First, he asked about the local authority’s response to the situation. He was told that the well wouldn’t be fixed until at least next year. But this is so urgent, he thought. So he took matters into his own hands.
“We cannot wait for the government,” says Joshua. “I believe we can find a solution to our own problems instead of waiting for someone else.”
As a student who didn’t have the money to fix the well himself, Joshua tried to get the community involved. He went door to door in each of the villages that gets water from that source. He recommended that each person contribute at least 1,000UGX ( or 30 cents USD).
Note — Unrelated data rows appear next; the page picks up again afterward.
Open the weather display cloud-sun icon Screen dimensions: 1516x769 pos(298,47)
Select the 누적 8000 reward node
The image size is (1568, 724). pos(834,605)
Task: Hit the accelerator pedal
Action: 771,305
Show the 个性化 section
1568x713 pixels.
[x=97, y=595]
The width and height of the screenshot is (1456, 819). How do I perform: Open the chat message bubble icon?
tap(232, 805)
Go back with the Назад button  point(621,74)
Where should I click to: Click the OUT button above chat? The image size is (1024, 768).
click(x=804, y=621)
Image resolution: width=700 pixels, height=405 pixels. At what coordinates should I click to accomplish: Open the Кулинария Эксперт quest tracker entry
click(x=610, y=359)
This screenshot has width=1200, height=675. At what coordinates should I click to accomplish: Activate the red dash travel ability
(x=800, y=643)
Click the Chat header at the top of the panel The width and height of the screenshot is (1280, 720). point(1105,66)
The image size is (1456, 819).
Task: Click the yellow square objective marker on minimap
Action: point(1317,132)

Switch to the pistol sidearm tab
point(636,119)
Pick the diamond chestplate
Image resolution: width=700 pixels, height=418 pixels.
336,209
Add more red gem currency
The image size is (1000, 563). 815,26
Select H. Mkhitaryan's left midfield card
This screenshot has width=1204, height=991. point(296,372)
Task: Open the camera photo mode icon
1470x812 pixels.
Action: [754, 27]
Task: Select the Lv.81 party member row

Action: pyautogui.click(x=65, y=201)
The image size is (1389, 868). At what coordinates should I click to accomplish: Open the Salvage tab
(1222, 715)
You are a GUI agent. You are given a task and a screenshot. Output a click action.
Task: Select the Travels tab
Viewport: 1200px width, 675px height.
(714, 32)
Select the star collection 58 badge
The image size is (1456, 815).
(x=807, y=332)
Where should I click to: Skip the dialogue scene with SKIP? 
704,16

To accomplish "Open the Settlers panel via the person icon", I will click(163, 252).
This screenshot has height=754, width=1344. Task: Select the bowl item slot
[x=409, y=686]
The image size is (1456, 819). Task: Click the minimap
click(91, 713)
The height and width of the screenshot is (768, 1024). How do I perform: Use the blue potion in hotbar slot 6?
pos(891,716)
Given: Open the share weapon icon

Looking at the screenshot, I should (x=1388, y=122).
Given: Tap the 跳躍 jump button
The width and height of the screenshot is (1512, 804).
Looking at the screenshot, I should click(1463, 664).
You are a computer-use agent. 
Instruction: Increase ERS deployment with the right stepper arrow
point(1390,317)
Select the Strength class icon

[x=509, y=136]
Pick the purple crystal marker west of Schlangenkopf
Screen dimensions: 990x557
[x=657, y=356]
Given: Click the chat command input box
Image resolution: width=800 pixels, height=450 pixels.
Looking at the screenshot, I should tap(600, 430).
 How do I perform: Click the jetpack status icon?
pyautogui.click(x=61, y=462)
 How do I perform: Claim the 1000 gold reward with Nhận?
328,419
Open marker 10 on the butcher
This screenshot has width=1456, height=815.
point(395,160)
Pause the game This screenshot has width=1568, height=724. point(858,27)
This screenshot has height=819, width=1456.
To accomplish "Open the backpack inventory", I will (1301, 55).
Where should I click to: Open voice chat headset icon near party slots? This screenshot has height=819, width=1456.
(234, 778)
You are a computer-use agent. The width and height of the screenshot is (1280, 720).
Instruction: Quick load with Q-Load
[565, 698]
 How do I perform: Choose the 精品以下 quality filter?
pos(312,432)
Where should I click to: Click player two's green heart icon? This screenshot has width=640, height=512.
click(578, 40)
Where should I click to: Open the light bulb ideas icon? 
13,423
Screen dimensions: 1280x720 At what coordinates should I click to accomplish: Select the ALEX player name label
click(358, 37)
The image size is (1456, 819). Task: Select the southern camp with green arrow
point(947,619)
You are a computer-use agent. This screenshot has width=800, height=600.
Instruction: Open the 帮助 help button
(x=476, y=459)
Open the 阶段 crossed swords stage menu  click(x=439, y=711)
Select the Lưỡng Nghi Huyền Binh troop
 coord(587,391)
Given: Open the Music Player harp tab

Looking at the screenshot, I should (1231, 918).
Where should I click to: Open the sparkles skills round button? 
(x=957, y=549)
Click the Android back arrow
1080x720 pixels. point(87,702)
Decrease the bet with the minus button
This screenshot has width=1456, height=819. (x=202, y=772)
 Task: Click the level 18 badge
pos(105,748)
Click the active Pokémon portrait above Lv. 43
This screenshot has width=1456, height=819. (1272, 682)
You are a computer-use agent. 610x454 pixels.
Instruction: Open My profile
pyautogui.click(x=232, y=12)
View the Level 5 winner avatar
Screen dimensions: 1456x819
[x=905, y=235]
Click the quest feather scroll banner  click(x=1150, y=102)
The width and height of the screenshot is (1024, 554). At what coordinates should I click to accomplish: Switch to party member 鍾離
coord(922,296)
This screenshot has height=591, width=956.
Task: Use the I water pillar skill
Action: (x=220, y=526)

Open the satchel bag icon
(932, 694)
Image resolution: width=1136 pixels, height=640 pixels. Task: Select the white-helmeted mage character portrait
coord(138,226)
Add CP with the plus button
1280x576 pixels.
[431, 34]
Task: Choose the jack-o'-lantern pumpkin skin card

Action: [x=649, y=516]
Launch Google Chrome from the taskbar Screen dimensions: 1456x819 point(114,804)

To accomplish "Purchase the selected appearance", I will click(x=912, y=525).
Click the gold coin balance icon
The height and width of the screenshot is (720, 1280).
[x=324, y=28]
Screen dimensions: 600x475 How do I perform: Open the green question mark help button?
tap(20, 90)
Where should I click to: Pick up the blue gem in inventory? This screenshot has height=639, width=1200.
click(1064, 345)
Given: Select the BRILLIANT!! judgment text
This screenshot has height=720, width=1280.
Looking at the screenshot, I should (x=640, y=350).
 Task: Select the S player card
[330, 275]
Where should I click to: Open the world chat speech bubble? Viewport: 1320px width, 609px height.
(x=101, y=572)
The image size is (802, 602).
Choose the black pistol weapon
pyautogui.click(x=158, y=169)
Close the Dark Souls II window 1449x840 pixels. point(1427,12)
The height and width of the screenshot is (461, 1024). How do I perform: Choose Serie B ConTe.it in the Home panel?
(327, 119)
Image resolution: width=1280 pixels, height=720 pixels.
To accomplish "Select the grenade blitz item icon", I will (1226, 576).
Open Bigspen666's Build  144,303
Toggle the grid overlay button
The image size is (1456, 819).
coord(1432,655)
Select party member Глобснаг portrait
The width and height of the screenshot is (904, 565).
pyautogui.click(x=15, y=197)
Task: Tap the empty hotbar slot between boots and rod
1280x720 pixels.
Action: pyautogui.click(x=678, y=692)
Going into this initiative, Joshua was very confident that the community would cooperate and give to help themselves. He quickly found the community members’ reaction to be mixed, and most were unwilling or unable to help.
“It was tough when money was not coming and looking at the budget I drew up, we were far, far below the target,” says Joshua. “I was beginning to give up because people give you negative responses and you think ‘Oh, I should just give back all the money.’ But I had a goal, and I knew it should be finished before I go back (to school). I had read in the newspapers that there was hepatitis and cholera going around, so I knew that if it affected this well, it would affect all of us.”
Walking to and talking to each household took all of December and almost all of January, which was basically Joshua’s whole holiday home from secondary school. By the end of the holiday he had raised enough money to buy three sacks of cement and additional materials and tools. He recruited a local contractor, a local chairperson, and some boys from the surrounding area, and together they mixed the cement and fixed the well themselves.
Today the 80 to 100 families (in addition to the families of Arlington teachers) who use the well again have access to water! Not only did Joshua help to bring water closer to families, but he also helped prevent a cholera or hepatitis outbreak. He also helped prove to his community what can be done if you work together.
“Working on the well was one of my most happy days on earth,” says Joshua. “It gives me joy every time I pass by it. I am thankful I had the ability to convince other people to do the right thing. I don’t need to build another Arlington, but I believe that it was a small thing I could do for my society at the time.”